Yes, I think we're okay there.

Even if we get don't notice that a TID has changed its underlying Thread object, the thread plans all get asked "Are you stale" as part of the should-stop mechanism. For instance a "step-out" plan knows that it is stepping out to some Frame, and if that frame isn't on the stack it ditches itself. Similarly step plans expect to see the current stepping frame.. So if you did get it wrong and attach the Thread Plans from one underlying thread to another one which adopted its TID, they would all get discarded when applied to a thread that didn't make sense.

Is this one okay as well?

Everything looks good, just a question in inlined comment about having a thread plan hold onto a pointer to a thread. Seems dangerous

lldb/include/lldb/Target/ThreadPlan.h
601

This seems dangerous to hold onto? It can go stale if the thread goes away right? If we have the m_tid, why do we need this? If we want a thread pointer in this class, should it be a std::weak_ptr? It also seems that if we make a ThreadRef class that is something like:

struct ThreadRef {
  std::weak_ptr<lldb_private::Thread> m_thread_wp;
  lldb::tid_t m_tid;
};

We could re-use this in this class and ExecutionContextRef.

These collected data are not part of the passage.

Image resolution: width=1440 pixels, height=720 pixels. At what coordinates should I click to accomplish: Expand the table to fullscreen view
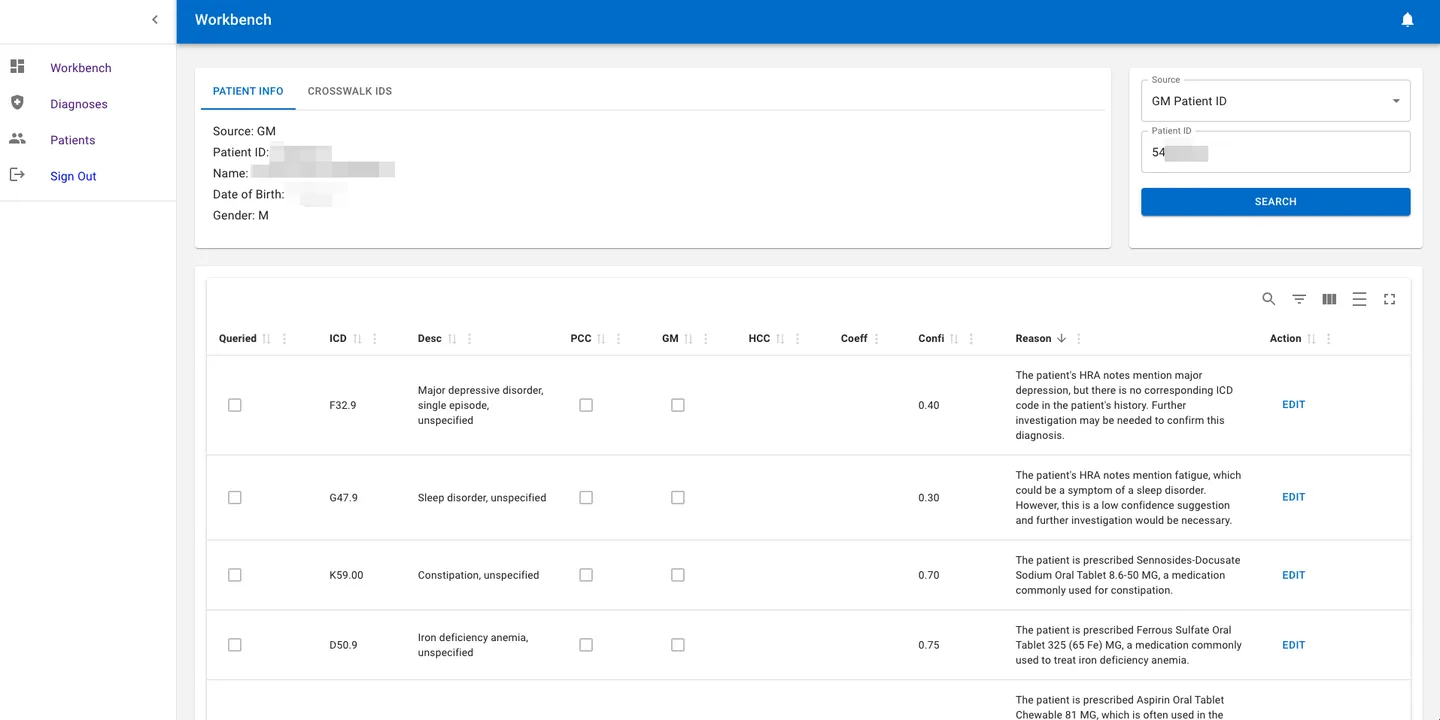[1389, 298]
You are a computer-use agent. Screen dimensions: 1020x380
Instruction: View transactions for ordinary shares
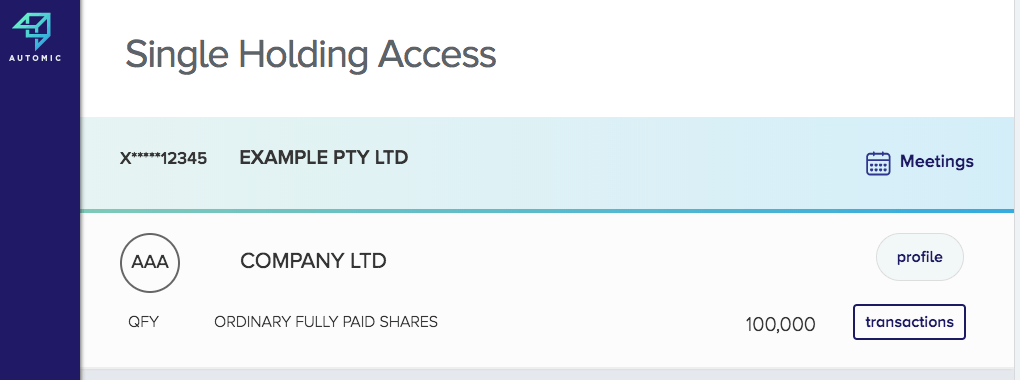(x=909, y=322)
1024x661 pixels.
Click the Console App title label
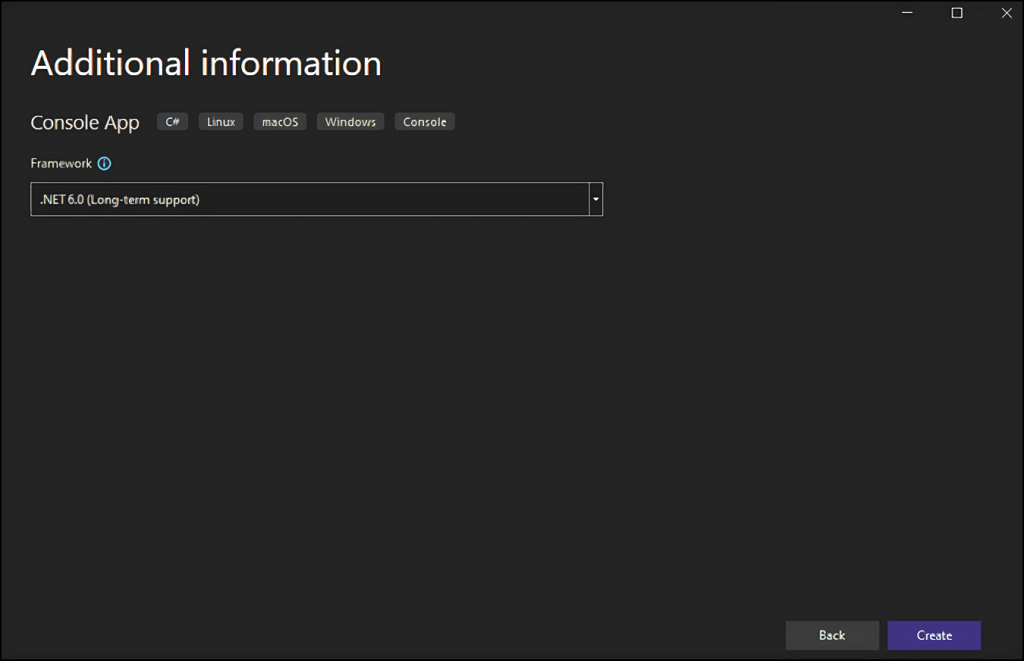84,122
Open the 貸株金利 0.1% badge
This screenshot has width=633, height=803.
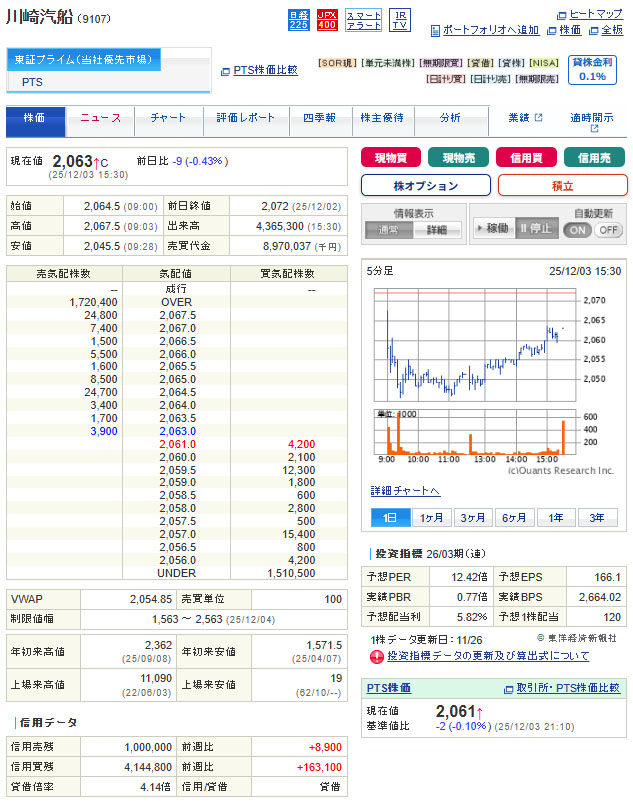pyautogui.click(x=592, y=69)
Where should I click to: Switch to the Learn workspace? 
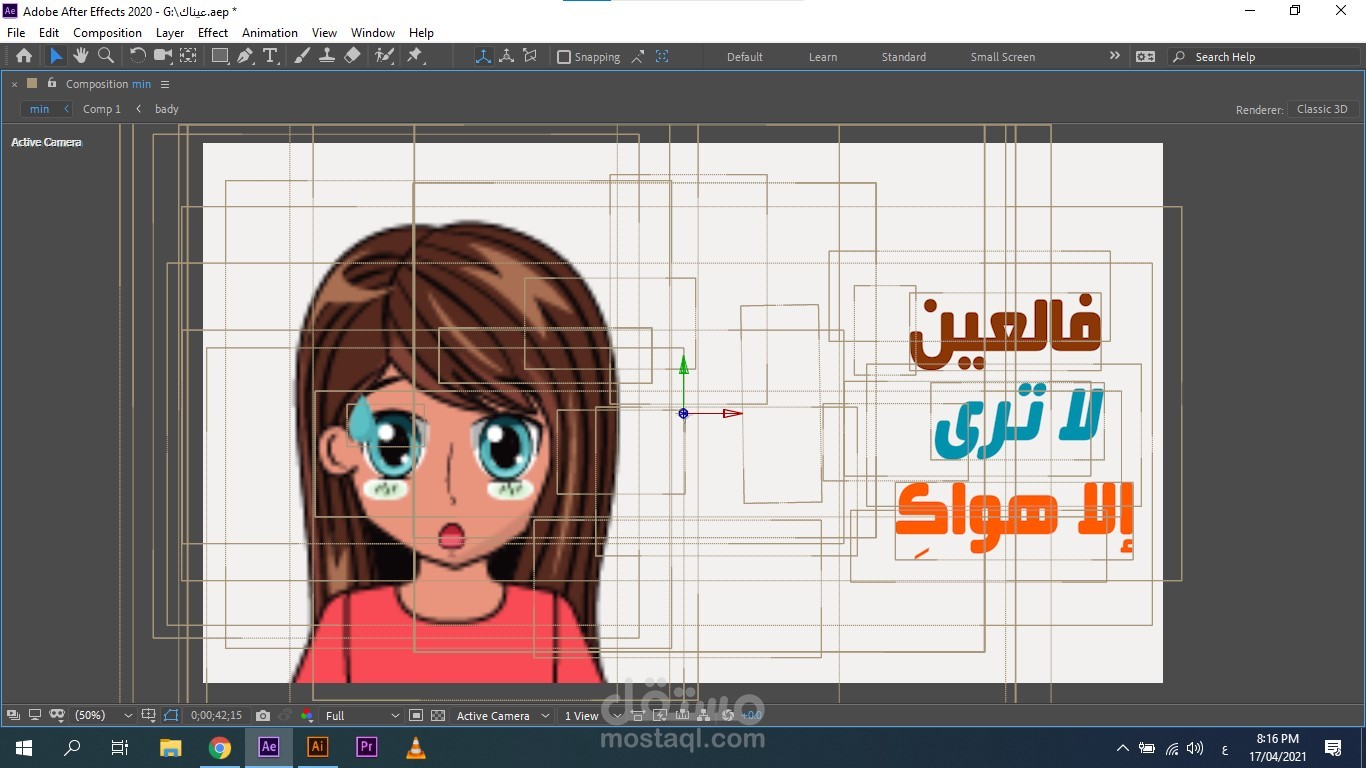click(x=822, y=57)
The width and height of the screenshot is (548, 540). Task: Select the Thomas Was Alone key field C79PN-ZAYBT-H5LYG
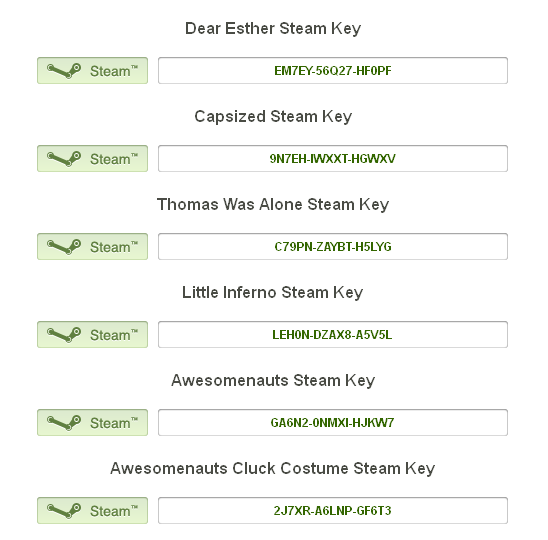click(x=333, y=247)
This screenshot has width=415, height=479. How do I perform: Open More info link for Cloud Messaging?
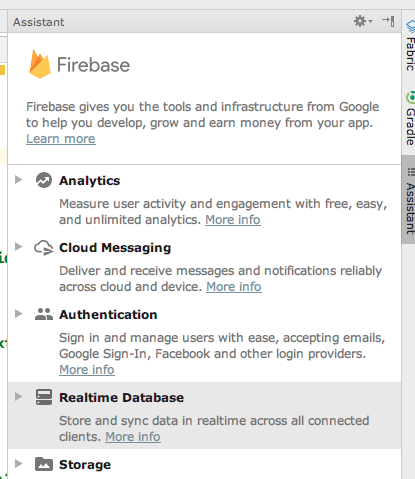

Everything looks good, just a question in inlined comment about having a thread plan hold onto a pointer to a thread. Seems dangerous

The way the ThreadPlanStacks will get used, every time a process stops, lldb will build up a new thread list like it does already, then we update the collection of thread plan stacks, passing in the new thread list. That will grab the TID for each new thread and look it up in the map of stacks (which is indexed by TID). Each time we find a TID from the new thread list that's already in the map, we set the Thread * in the stack map to the one we got the TID from. Then for all the TID's that aren't in the new thread list we either discard it (if we're not holding onto plans for vanished threads) or we set its Thread * to nullptr. So the Thread * is just acting as a cache so you don't need to keep looking up the TID every time you need to get the Thread * for a ThreadPlan between one stop and another.

Unless there's some way that a thread that we saw when we stopped can go away before the next resume without the ThreadList being notified so it can re-sync, this mechanism is safe, and I can't think of any mechanism of that sort in lldb.

If you're still worried about this, I think the safe solution is to remove the Thread * and look up the TID in the Process every time you need the Thread *. Using a ThreadWP doesn't really express what you want here, because the Thread may have been discarded but it's SP is still alive because it's in some list we haven't gotten rid of or something like that. So WP.lock() working doesn't really mean the thread is still alive in the process, but TID in ThreadList does.

Is this one okay as well?

All my concerns have been addressed.

This revision was not accepted when it landed; it landed in state Needs Review.Apr 3 2020, 3:12 PM
This revision was automatically updated to reflect the committed changes.